Increasing urbanisation means that people have less access to nature in their daily lives. Australians on average now spend about 90 per cent of their time indoors. This coincides with reports of increasing obesity and nearly half of Australians experience a mental health conditions during their lifetime.
So there is now some solid research reinforcing the not entirely unexpected connection between wellbeing and nature. Yes trees are beneficial, academics at the universities of Melbourne and Tasmania examined 2.2 million messages on Twitter and found that tweets made from parks contained more positive content – and less negativity – than tweets coming from built-up areas.
Why are people in parks likely to be happier? Because parks help them to recover from the stress and mental strain of living in cities, and provide a place to exercise, meet other people or attend special events.
There are certainly sound economic reasons why so many Australians are living in big cities, but it seems there are related health and social problems. According to the experts, cities are becoming the epicentres for chronic, non-communicable physical and mental health conditions at the same time. There is a growing recognition of the crucial role of urban green spaces in helping reduce these health problems.
More than 40 years of research shows that experiences of nature are linked to a remarkable breadth of positive health outcomes, including improved physical health, such as reduced blood pressure and allergies, less deaths from cardio-vascular disease, improved self-perceived general health and improved mental wellbeing.
According to environmental planners at Grifﬁth University, Australian cities are getting hotter, more crowded and noisier, while climate change is bringing more heatwaves. The obvious answer is more air-conditioning, but this brings more carbon emissions, so a better answer is more infrastructure – ‘green infrastructure’, street trees, green roofs, vegetated surfaces and green walls.
Planting trees in parks, gardens or streets has many beneﬁts, helping to cool cities, slowing stormwater run-off, ﬁltering air pollution, providing habitat for birds and animals, making people happier and encouraging walking. According to city planners, shading from street trees can lower surrounding temperatures by up to 6 degrees – or up to 20 degrees over roads. Green roofs and walls can naturally cool buildings, lowering demand for air conditioning.
Although scientists have much evidence that trees and other greenery improve our mood and health, they know less about the actual mechanisms by which this occurs. Japanese research, however, suggests that when we walk through forest we breathe in three substances – beneﬁcial bacteria, plant-derived essential oils and negatively-charged ions.

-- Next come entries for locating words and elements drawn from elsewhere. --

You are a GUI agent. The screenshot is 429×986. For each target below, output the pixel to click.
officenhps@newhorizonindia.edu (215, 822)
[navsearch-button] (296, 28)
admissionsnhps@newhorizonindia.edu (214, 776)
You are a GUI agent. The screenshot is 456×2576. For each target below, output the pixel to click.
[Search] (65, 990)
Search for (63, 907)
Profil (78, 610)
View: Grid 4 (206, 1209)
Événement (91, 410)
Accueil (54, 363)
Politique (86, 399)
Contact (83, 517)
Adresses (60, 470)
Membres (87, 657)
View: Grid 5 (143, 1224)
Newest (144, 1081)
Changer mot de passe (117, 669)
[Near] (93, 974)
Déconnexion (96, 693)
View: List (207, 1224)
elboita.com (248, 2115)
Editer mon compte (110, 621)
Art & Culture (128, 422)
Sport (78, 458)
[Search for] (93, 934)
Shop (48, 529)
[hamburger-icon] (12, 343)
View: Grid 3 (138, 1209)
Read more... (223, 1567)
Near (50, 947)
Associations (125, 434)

This brings us to forest therapy. This concept is simple. Since most of our evolution happened in green, wild places instead of modern cities full of buildings, cars and computers, spending time amongst trees agrees with our ancient mental and sensory circuitry – and so can make us happier and healthier.
Formal therapeutic practice of regaining health in the forest – complete with studies to measure health effects – began in Japan in the 1980s. The practice there is called shinrin-yoku which roughly translates to “taking in the forest atmosphere” or “forest bathing”.
In the United States forest therapy through the US Association of Nature and Forest Therapy Guides and Programs, started in 2012. This group trains forest therapy guides, and is establishing programs nationwide.
So the simple act of taking a walk beneath the trees after dinner, rather than staring at a TV screen can work wonders for your health.